───── Material provided
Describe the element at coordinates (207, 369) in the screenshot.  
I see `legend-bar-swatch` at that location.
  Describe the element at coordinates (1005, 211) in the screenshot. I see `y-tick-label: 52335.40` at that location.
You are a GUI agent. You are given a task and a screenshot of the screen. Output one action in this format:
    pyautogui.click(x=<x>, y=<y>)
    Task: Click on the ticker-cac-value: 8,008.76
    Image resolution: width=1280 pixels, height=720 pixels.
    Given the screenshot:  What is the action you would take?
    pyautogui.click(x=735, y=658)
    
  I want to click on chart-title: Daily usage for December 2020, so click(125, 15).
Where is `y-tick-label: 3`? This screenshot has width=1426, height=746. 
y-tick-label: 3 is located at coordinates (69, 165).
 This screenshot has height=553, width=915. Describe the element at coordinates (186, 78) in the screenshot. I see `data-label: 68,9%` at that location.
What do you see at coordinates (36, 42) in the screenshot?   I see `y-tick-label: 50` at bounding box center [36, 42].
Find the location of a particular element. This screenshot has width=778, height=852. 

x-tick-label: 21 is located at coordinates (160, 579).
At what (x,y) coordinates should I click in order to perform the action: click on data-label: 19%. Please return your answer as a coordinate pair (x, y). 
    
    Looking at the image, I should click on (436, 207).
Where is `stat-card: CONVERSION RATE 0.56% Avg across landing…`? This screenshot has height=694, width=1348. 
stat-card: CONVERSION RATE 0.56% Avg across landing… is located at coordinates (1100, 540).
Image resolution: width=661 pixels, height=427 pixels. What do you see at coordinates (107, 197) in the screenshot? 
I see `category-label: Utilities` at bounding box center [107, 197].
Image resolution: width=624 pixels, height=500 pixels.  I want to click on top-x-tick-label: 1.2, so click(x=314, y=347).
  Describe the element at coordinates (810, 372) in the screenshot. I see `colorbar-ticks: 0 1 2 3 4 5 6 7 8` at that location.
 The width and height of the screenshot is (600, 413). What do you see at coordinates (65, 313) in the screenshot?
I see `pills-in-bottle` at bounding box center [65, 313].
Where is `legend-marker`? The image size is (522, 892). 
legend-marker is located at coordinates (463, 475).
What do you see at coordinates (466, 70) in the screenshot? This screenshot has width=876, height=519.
──────────
* [Exercise goal]:
Put the rows above into a JSON list of strings, with one string for each line. Leave out blank lines.

* [Answer below]:
[
  "Describe the element at coordinates (207, 369) in the screenshot.  ",
  "I see `legend-bar-swatch` at that location.",
  "  Describe the element at coordinates (1005, 211) in the screenshot. I see `y-tick-label: 52335.40` at that location.",
  "You are a GUI agent. You are given a task and a screenshot of the screen. Output one action in this format:",
  "    pyautogui.click(x=<x>, y=<y>)",
  "    Task: Click on the ticker-cac-value: 8,008.76",
  "    Image resolution: width=1280 pixels, height=720 pixels.",
  "    Given the screenshot:  What is the action you would take?",
  "    pyautogui.click(x=735, y=658)",
  "  I want to click on chart-title: Daily usage for December 2020, so click(125, 15).",
  "Where is `y-tick-label: 3`? This screenshot has width=1426, height=746. ",
  "y-tick-label: 3 is located at coordinates (69, 165).",
  " This screenshot has height=553, width=915. Describe the element at coordinates (186, 78) in the screenshot. I see `data-label: 68,9%` at that location.",
  "What do you see at coordinates (36, 42) in the screenshot?   I see `y-tick-label: 50` at bounding box center [36, 42].",
  "Find the location of a particular element. This screenshot has width=778, height=852. ",
  "x-tick-label: 21 is located at coordinates (160, 579).",
  "At what (x,y) coordinates should I click in order to perform the action: click on data-label: 19%. Please return your answer as a coordinate pair (x, y). ",
  "    Looking at the image, I should click on (436, 207).",
  "Where is `stat-card: CONVERSION RATE 0.56% Avg across landing…`? This screenshot has height=694, width=1348. ",
  "stat-card: CONVERSION RATE 0.56% Avg across landing… is located at coordinates (1100, 540).",
  "Image resolution: width=661 pixels, height=427 pixels. What do you see at coordinates (107, 197) in the screenshot? ",
  "I see `category-label: Utilities` at bounding box center [107, 197].",
  "Image resolution: width=624 pixels, height=500 pixels.  I want to click on top-x-tick-label: 1.2, so click(x=314, y=347).",
  "  Describe the element at coordinates (810, 372) in the screenshot. I see `colorbar-ticks: 0 1 2 3 4 5 6 7 8` at that location.",
  " The width and height of the screenshot is (600, 413). What do you see at coordinates (65, 313) in the screenshot?",
  "I see `pills-in-bottle` at bounding box center [65, 313].",
  "Where is `legend-marker`? The image size is (522, 892). ",
  "legend-marker is located at coordinates (463, 475).",
  "What do you see at coordinates (466, 70) in the screenshot? This screenshot has width=876, height=519."
]